**Aim of the exercise**: Taking each line of the material in turn, count those with the string "деятельность" and answer with the count alone.

**Listed entries**:
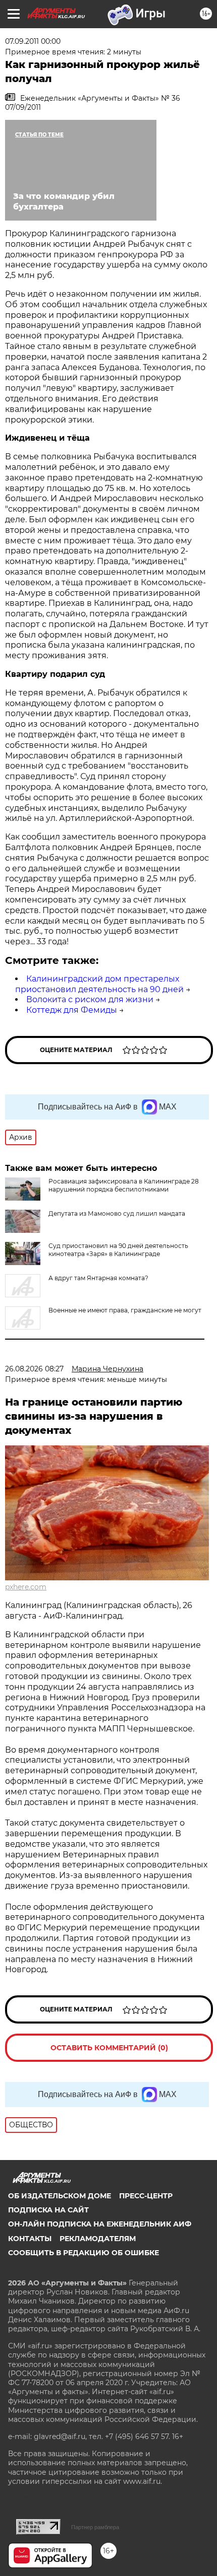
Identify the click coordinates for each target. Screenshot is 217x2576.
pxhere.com (25, 1586)
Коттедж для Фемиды (71, 1010)
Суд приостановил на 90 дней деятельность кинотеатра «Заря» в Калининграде (118, 1250)
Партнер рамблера (95, 2527)
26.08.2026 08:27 (34, 1368)
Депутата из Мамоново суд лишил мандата (116, 1213)
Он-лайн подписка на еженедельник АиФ (99, 2224)
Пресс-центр (146, 2195)
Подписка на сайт (48, 2209)
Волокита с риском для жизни (89, 999)
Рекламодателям (98, 2238)
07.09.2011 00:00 (33, 41)
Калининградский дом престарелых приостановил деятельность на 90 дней (99, 984)
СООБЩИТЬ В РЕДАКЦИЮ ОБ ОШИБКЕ (83, 2252)
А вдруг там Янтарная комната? (98, 1278)
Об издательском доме (59, 2195)
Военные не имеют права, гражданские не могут (124, 1310)
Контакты (29, 2238)
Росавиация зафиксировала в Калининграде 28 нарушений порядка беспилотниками (123, 1185)
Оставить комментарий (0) (109, 2047)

**Exercise output**: 2